● **WORK INSTRUCTION**: Please repeat the lines below exactly. Begin with the line containing "Deutsche Welle (67, 2507)" and go on through the line containing "e mitura (22, 1087)".

● **RECORDS SUPPLIED**:
============================================================

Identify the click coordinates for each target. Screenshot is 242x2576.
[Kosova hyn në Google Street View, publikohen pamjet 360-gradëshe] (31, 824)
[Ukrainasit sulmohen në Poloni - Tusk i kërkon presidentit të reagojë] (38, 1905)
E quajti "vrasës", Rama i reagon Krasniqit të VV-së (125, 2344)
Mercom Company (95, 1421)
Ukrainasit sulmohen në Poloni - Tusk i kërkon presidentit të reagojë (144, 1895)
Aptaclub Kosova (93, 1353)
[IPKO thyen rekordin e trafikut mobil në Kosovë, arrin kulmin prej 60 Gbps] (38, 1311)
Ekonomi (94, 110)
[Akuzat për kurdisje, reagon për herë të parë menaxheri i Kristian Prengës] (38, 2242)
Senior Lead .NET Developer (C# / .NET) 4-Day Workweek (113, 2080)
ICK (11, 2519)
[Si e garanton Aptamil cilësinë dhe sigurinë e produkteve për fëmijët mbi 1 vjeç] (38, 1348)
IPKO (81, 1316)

============================================================

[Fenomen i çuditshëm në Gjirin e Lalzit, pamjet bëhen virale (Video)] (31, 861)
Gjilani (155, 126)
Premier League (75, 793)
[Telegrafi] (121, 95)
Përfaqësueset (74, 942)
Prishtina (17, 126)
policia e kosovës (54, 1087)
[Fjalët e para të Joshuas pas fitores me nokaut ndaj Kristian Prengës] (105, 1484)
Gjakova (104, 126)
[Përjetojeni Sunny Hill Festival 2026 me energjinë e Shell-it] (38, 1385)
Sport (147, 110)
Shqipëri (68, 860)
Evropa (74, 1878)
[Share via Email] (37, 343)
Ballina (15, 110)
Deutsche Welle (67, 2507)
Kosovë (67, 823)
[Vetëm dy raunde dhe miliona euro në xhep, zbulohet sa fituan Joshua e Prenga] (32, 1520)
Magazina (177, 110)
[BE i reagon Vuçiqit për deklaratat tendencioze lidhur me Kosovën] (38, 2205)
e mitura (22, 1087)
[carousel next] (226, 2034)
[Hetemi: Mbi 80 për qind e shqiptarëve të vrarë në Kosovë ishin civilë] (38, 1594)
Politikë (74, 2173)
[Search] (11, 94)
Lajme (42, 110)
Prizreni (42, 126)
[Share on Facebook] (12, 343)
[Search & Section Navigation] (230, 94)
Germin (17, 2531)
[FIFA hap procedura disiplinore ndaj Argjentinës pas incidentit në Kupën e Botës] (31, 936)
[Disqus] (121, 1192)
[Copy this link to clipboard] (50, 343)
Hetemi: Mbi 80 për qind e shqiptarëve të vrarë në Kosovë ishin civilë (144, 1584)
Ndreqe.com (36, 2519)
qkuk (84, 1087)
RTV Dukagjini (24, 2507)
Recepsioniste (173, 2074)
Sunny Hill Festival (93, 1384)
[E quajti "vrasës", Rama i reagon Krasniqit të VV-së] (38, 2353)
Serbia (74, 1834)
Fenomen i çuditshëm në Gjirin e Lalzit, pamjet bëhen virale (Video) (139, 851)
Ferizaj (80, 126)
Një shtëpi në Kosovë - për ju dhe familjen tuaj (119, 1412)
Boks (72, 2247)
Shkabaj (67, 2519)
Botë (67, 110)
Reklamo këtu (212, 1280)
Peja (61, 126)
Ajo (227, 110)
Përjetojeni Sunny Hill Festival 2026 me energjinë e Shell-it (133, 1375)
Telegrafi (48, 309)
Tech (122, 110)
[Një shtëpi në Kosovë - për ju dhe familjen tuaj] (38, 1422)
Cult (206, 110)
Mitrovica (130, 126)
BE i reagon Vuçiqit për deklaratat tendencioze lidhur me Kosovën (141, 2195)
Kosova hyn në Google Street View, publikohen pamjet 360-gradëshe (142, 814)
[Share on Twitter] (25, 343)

============================================================

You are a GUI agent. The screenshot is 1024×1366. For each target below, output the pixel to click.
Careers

============================================================

● **RESPONSE FOR THIS EXERCISE**:
Deutsche Welle (67, 2507)
Kosovë (67, 823)
[Vetëm dy raunde dhe miliona euro në xhep, zbulohet sa fituan Joshua e Prenga] (32, 1520)
Magazina (177, 110)
[BE i reagon Vuçiqit për deklaratat tendencioze lidhur me Kosovën] (38, 2205)
e mitura (22, 1087)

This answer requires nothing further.